Canada proposes broader online safety rules

Canada has introduced new legislation aimed at reducing online harms, especially for children and teenagers, while also setting safety expectations for AI chatbot services. The Safe Social Media Act, designated Bill C-34, would create a new federal framework for regulating social media platforms and certain artificial intelligence tools.

The government says the measure is meant to respond to rising risks on digital services, including cyberbullying, child sexual exploitation, violent content and harmful interactions with AI systems. Officials point to research suggesting that young people who are victimized online are more likely to experience poor mental health outcomes, and to data showing rising reports of online abuse and exploitation.

According to the government, the bill would create two new laws. One, the Digital Safety Act, would set requirements for covered online services. The second, the Digital Safety Commission of Canada Act, would establish a new regulator to oversee enforcement and help users who are affected by harmful content.

New duties for platforms and chatbots

Under the proposed rules, social media services and AI chatbot services would need to identify risks on their platforms and take steps to reduce them. The legislation would require age-appropriate design features, user guidelines, and tools that allow people to block others or flag content.

The bill also requires regulated services to publish digital safety plans explaining how they meet their obligations. Those transparency reports would become part of the public record.

The government has identified seven categories of harmful content that the law would target. They include intimate content shared without consent, child sexual exploitation content, material that sexually victimizes a child or revictimizes a survivor, content that encourages self-harm by children, bullying content, hateful content, violent incitement, and terrorism or violent extremism content.

For social media platforms, the proposed law includes extra obligations. Companies would need to make certain content inaccessible, including non-consensual intimate images and material that sexually victimizes children. Platforms would also have to take responsibility for reducing exposure to harmful content, labeling synthetically generated material, and offering clear ways for users to report abuse and block accounts.

AI chatbot services would face separate responsibilities tailored to conversational tools. These would include reducing the chance that a chatbot communicates harmful content, taking emergency action in crisis situations, and limiting harmful behavior by the system itself.

Proposed minimum age measures

A central part of the government’s plan is a minimum age requirement for social media accounts. Ottawa says it intends to set the age at 16 for social media services, though the proposed framework would allow exemptions if a company can show it has strong enough safeguards for younger users.

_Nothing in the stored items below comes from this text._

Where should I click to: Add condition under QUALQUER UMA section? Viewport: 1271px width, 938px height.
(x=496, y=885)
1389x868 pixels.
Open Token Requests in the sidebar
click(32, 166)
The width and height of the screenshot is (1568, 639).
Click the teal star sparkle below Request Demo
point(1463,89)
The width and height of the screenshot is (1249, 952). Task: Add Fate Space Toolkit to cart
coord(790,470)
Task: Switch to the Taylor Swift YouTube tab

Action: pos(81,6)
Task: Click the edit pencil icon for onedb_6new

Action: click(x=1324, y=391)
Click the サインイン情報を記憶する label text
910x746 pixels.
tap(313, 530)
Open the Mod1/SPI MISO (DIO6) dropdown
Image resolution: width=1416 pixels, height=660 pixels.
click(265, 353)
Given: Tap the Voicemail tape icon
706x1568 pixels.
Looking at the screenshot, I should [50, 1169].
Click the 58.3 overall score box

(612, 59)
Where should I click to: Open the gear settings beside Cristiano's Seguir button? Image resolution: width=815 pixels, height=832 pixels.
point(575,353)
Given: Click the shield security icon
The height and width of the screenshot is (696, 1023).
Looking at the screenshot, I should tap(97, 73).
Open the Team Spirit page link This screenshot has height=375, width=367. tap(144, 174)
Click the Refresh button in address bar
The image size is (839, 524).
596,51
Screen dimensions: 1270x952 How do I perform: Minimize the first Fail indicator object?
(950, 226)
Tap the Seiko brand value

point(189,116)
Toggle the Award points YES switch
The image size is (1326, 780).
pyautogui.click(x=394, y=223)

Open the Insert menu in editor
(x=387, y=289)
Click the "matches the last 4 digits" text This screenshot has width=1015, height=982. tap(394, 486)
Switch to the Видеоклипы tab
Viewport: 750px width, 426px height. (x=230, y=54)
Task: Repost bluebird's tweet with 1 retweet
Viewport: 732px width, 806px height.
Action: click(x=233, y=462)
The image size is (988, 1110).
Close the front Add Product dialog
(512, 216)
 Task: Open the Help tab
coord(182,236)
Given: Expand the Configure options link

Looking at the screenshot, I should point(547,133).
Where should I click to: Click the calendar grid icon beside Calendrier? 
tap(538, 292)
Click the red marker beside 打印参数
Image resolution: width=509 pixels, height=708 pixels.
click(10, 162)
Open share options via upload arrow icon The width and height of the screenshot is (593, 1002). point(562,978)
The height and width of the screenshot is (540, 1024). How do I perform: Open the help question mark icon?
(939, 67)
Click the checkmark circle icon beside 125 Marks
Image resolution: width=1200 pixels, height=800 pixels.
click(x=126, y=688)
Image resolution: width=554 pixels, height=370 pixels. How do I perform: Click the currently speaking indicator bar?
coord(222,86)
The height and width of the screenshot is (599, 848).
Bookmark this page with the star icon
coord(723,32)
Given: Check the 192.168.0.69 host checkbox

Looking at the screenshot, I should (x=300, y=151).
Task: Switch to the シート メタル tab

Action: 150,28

The bill would also require regulated services to adopt protections for younger users more broadly. The government says these rules are intended to make platforms safer by design rather than relying only on users to avoid risk after the fact.

New commission would oversee compliance

The Digital Safety Commission of Canada would be responsible for administering the framework. Its duties would include setting standards, reviewing safety plans, guiding services on risk reduction, and producing educational materials for the public.

The commission would also have enforcement powers. It could audit compliance, issue orders, and impose penalties on services that do not follow the law. It would also handle complaints from users, especially in cases where social media companies fail to remove content that falls under the law’s content restrictions.

The government says the proposal reflects consultations with victims and survivors, Indigenous partners, civil society groups, experts, industry and the public. Those discussions include recent work by an expert advisory group on online safety.

Bill C-34 now moves into the legislative process as Ottawa seeks to build a more formal system for governing online safety and AI-related risks.